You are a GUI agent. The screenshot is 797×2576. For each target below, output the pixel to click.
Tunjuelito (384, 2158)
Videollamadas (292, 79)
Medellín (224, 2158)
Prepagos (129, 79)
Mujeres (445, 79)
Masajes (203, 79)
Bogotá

══════════

Please print all the data again exactly as given.

### Written solution
You are a GUI agent. The screenshot is 797×2576. For each target below, output the pixel to click.
Tunjuelito (384, 2158)
Videollamadas (292, 79)
Medellín (224, 2158)
Prepagos (129, 79)
Mujeres (445, 79)
Masajes (203, 79)
Bogotá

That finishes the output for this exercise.